The ongoing Russian-Ukraine conflict, which has led to Russia banning the export of wood and forest products to the West, could see buyers sourcing alternative suppliers from countries in this part of the region such as Vietnam, Indonesia and Malaysia, according to Hong Leong Investment Bank (HLIB) Research.
The research firm said that recent trade disputes have bode well for local players in the sector amid firm demand for furniture and wood-based products from countries including the United States.
“The US-China and US-Canada trade wars as well as the Russia-Ukraine conflict have exacerbated the global supply demand imbalances. To recap, China, Canada and Russia were ranked among the top five exporters of wood products worldwide in 2019,” it said in a report.
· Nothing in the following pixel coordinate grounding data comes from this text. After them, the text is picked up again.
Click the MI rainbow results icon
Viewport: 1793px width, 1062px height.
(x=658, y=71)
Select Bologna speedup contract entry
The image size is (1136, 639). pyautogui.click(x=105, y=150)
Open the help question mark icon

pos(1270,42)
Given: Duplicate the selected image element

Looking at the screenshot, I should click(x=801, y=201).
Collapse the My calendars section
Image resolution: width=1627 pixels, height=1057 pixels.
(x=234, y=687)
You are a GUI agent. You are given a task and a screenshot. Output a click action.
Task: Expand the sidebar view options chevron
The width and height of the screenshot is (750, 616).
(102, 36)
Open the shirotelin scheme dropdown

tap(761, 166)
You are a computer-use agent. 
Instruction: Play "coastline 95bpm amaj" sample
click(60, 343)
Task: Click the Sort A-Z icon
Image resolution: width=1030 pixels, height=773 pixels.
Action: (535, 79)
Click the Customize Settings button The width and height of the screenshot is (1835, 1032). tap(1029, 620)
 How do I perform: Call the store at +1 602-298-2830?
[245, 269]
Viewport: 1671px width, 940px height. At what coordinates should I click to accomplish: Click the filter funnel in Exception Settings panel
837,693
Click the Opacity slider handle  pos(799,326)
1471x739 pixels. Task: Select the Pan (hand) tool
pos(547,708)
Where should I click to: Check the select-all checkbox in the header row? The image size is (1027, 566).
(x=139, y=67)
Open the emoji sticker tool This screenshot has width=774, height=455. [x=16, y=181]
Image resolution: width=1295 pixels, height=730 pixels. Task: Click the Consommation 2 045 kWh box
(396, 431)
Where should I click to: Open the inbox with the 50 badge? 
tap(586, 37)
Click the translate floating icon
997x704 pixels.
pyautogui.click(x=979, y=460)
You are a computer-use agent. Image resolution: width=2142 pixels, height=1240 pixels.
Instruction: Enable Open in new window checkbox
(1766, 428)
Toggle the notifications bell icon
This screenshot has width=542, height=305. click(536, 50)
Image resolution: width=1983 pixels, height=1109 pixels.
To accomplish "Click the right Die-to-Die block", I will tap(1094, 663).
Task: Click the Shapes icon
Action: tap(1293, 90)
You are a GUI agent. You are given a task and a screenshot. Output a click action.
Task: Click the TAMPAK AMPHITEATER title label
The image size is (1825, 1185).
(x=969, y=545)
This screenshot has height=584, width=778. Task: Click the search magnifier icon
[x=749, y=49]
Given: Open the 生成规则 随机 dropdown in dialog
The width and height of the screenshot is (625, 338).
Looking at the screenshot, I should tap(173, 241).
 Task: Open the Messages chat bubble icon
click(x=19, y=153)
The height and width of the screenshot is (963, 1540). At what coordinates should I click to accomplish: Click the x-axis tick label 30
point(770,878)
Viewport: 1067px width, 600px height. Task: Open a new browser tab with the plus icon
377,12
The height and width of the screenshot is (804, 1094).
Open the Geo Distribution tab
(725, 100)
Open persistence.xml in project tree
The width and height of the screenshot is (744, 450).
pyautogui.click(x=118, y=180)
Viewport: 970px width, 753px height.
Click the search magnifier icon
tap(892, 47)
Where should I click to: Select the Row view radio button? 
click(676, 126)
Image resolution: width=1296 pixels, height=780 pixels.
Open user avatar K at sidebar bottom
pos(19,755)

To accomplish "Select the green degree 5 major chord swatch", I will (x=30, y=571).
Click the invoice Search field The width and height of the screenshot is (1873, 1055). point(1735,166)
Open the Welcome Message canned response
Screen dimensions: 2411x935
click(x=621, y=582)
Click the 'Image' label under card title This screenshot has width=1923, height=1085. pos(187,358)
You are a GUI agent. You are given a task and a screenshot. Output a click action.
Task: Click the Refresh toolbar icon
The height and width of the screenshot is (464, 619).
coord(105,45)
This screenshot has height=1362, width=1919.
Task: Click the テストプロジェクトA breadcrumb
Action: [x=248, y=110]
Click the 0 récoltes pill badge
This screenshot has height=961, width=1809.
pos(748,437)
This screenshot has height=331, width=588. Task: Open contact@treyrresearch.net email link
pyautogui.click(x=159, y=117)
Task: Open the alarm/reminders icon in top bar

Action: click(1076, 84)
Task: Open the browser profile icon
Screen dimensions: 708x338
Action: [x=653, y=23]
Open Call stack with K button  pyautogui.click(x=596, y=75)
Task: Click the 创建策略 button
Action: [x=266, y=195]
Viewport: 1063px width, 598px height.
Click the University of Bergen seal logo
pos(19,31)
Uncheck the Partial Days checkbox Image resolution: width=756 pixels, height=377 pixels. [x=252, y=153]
It pointed out that the US market share of imported wood products from China had plunged significantly from 31 percent to 12.3 percent in just two years after the US-China trade war began in 2018. The US housing market is a top importer of plywood, veneered panels and sim laminated wood in 2020, accounting for 17 percent of the market share.
Another factor boding well for the local panel board players is that raw material costs, which had gone up due to ongoing supply disruptions and labour shortage, are tapering off from the peak, according to the research house.
However, manufacturers were able to offset the hike in raw material prices from the higher average selling prices (ASPs) of wood products because of the robust demand.
Adhesive prices, which make up 20 percent to 30 percent of the medium-density fiberboard (MDF) and plywood player’s cost, had peaked in January and continued to move downward amid easing urea prices and a decline in Global Supply Chain Pressures Index, said the research firm.